Methodological corrective
Use this template to demonstrate your understanding of the "blind spots" in research tools.
Prompt: Explain the mechanics of [Method A] and the data it captures. Critique its "blind spots" regarding [Human/Social Element]. Demonstrate how [Method B] acts as a corrective.
Past samples:
- How can the multi-modal interactions of digital ethnography remedy shortcomings in traditional ethnographic approaches?
- Given the power dynamics embedded in photographic technology, what are the benefits and limitations of photovoice as a participatory and creation-based data collection method?

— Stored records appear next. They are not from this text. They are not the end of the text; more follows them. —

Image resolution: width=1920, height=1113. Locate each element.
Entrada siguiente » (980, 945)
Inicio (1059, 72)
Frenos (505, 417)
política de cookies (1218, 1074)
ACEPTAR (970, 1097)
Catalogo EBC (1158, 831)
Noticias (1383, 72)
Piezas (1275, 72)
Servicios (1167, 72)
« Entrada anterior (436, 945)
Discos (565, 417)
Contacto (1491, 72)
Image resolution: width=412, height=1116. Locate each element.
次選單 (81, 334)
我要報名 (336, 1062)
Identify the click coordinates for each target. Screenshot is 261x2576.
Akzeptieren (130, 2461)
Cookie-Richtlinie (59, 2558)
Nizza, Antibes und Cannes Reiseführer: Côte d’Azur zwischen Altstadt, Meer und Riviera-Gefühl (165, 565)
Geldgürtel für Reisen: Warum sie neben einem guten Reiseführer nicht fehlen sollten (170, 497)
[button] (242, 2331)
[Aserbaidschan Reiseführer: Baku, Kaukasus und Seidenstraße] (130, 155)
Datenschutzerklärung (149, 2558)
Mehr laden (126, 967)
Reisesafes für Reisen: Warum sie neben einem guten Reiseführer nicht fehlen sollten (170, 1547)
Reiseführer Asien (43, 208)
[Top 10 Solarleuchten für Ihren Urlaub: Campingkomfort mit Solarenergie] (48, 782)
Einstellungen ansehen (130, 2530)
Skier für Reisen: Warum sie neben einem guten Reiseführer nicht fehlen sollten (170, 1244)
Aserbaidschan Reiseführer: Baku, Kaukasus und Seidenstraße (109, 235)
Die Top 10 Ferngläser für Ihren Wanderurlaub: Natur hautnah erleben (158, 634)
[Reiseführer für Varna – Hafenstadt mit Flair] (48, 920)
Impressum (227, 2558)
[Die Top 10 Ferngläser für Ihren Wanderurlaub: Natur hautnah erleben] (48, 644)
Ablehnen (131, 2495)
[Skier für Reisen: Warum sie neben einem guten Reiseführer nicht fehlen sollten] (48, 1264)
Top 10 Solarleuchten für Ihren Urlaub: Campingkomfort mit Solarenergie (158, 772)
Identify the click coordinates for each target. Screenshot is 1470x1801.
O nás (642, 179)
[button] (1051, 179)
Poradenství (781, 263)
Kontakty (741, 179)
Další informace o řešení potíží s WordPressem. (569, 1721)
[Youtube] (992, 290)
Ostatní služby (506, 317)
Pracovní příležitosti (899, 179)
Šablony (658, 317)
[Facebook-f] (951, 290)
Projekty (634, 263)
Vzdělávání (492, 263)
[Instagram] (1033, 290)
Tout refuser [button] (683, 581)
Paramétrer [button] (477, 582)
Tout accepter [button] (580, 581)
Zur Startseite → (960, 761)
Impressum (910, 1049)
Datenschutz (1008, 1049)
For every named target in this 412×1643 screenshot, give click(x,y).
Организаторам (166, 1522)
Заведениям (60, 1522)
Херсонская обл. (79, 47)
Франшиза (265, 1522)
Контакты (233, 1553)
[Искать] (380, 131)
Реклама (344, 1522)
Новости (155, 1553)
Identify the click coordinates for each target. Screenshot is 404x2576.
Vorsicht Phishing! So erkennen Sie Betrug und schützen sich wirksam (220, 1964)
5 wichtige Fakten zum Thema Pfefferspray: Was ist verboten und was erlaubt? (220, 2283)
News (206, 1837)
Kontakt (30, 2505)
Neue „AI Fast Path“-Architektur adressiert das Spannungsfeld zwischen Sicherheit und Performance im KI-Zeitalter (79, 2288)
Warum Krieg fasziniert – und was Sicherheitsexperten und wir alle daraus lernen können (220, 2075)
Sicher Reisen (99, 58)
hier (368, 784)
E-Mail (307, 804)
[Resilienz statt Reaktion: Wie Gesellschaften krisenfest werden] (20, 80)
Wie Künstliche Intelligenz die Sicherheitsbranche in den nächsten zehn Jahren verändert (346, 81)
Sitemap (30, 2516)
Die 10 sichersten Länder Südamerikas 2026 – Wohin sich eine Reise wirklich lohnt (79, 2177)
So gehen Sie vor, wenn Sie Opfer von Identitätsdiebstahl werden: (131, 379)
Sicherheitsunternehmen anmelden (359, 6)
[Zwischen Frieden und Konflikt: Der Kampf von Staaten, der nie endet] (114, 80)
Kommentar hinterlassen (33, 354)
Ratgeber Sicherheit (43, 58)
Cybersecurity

- How might approaches to trauma, delusion, and existential anxiety reframe madness not merely as passive suffering but a form of being that generates meaning under the conditions of constraint? How might we approach excess not as pathology, but as another form of knowledge?
- How has research-creation been theorized as a hybrid theory/practice method? Provide case studies that integrate theory and practice.
- Describe the “ontological turn” in anthropology, discuss its criticisms, and examine its points of contact with other work.
- Explain the makings of the Canadian nation state and its employment of racialization using the texts on your list.
Tool vs. agency
Use this template to evaluate the relationship between technical design and human behavior.
Prompt: Describe the technical design features of [Specific Technology]. Evaluate the debate between "technological determinism" and "human agency" in this context. Analyze a case where users reshaped the tool.
Past samples:
- The Proteus Effect suggests behavioral changes in game players via avatars. Explain claims regarding immersive embodiment. What are the issues with these claims?
- How can understanding platform affordances (Twitter, TikTok) illuminate how celebrity operates?
- “Big Other's” ecosystem and its radical indifference. How does interdependence and interoperability affect collective privacy?
- To what extent can national business culture influence the technology adoption life cycle?
- What is the 'girl' in girls' studies? How has the field theorized girlhood and visibility in digital culture?
Important considerations
You must finalize your specific bibliography and questions in consultation with your supervisor and committee.